Pioneer, ce que ça raconte.
Pioneer prend place en Norvège, année 1980. Un énorme gisement de pétrole vient d’être découvert dans les profondeurs du territoire maritime. Ni une, ni deux, l’État Norvégien se met en tête d’extraire la précieuse denrée, mais se retrouve confronté à un problème de faisabilité, et doit donc s’associer aux inévitables moyens américains. Petter (Aksel Hennie, vu récemment dans Hercule), le personnage principal de Pioneer, et son frère, font partie de l’équipe norvégienne formée pour résister aux pressions démentielles exercées dans les eaux abyssales. Lors d’une d’un exercice de descente, un incident tragique et mystérieux coûte la vie du frère de Petter, qui ne croit pas une seule seconde en la thèse officielle qui fait de lui le responsable du drame. Le personnage principal de Pioneer va devoir mener une enquête aussi salvatrice que déroutante, menant Petter jusqu’aux confins de la paranoïa.
Pioneer, une mise en place maîtrisée.
Pioneer débute de façon quasi-documentaire, en nous familiarisant avec les dangers de la pression. Il fallait tout le talent du réalisateur d’Insomnia pour bien rendre à l’écran, sans trop en faire, les effets de ce phénomène, tout en préparant l’aspect thriller de Pioneer. Le début se passe dans une salle de test, Pioneer y travaille son côté claustrophobe, le personnage principal et le reste de l’équipe ont la tête recouverte d’un casque qui les relie à l’équipe technique, alors que le visuel est marqué par des effets proches de ceux des mirages créés par la chaleur. Dans la cellule, l’ambiance est aussi détendue que possible dans ce genre de situation, jusqu’à ce que l’un des membres, Mike (Wes Bentley, remarqué dans Interstellar), soit évacué de l’exercice sans raison apparente. Pioneer, comme beaucoup de thrillers, donne les clés de l’intrigue dès cette ouverture, mais ne rend pas la vie facile au spectateur. L’atmosphère aussi lourde que la pression, ne facilite pas, et c’est bien vu, la prise d’information, et voir une deuxième fois Pioneer donne cet éclaircissement qu’on a plaisir a effectuer.

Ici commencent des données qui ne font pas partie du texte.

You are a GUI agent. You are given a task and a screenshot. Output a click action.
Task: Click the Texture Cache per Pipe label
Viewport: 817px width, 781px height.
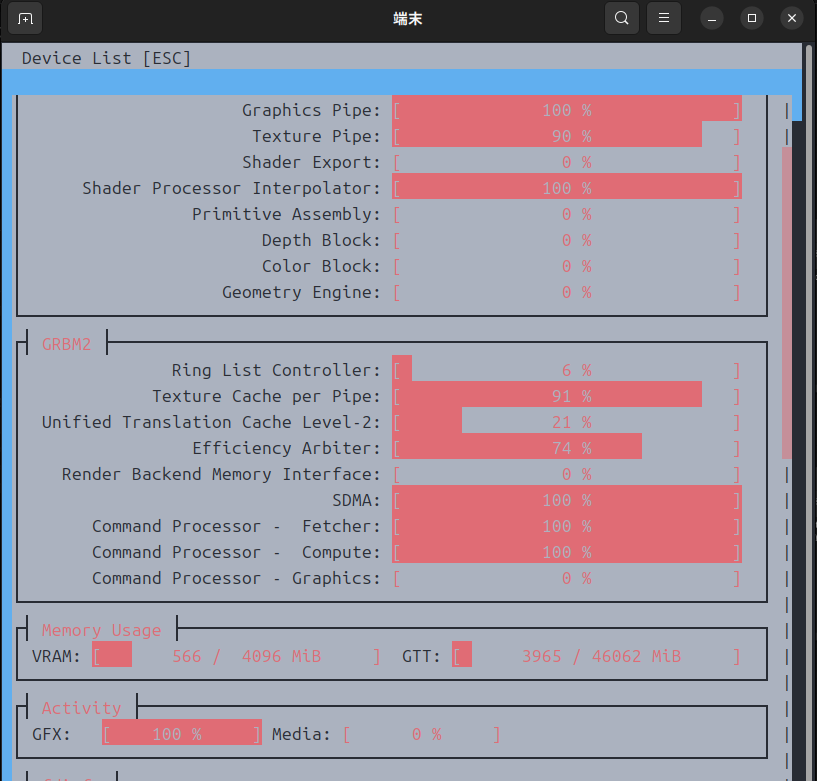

Pioneer, bon sang que c’est beau.
Après une rapide, mais précise, présentation de Petter et son frère, les petites tensions, les petits sous-entendus familiaux, Pioneer passe la seconde et met en place son scénario avec une efficacité redoutable. La réalisation de Pioneer est d’une force qui rend le trouble palpable, mais ce sont les séquences aquatiques qui, tout d’abord, retiennent l’attention. On va faire simple : elles sont les plus belles vues sur grand écran depuis un long moment. On osera même dire que, depuis Abyss, aucun film n’a réussi, comme Pioneer, à rendre aussi puissamment l’aspect inquiétant, et pourtant si attirant, des fonds marins, loin des éternelles images de coraux que nous connaissons toutes et tous. Dans Pioneer, c’est le vide, des parois sans couleurs, une impression de poser les pieds sur la Lune, une planète désertique, et seule la nuée de bulles s’échappant du scaphandre nous rappelle qu’on assiste à une plongée sous-marine. Pioneer propose certainement les images les plus marquantes de ce début d’année 2015.
Pioneer n’est pas ton pote.
C’est alors que Pioneer devient un thriller paranoïaque, suite à un incident dont on remarque tout de suite les circonstances énigmatiques. Petter est victime d’une véritable absence, dont les effets font immédiatement penser à une prise de drogue. Il en oublie les mesures de sécurité, et son frère en sera la malheureuse victime. A partir de cet instant, Pioneer adopte le point vue de Petter, et y restera jusqu’à la fin. La méthode, pourtant clairement exposée, peut en gêner certains, qui regretteront la distanciation entre la réalité et la perception du personnage principal. Ce qui rebute ces personnes, en fait, c’est le recours au genre au sein d’une intrigue politique. Oui, Pioneer devient un thriller, dans la plus pure tradition psychotique des années 70. Non, il ne suit pas les desiderata d’une assistance de plus en plus enfoncée dans ses charentaises. Le scénario de Pioneer, difficilement maîtrisable par le spectateur tant le réalisateur s’attache à rester à hauteur de Petter, perd en clarté ce qu’il gagne en sensations. Le metteur en scène de Pioneer ne nous dit jamais si les USA ont mis en place des expériences narcotiques dignes de celles ayant eu lieu au Viêt-Nam, ou si l’État Norvégien manipule son monde pour récupérer l’intégralité du trésor. Non, les informations sont donnés au public de Pioneer d’une façon aussi décousue que peut l’être une enquête menée par un civil pris dans un engrenage bien étrange. Évidemment, dans une époque où les spectateurs sont habitués à se voir mâcher le travail de mise en relation des événements, ce choix fait de Pioneer un film un minimum exigeant.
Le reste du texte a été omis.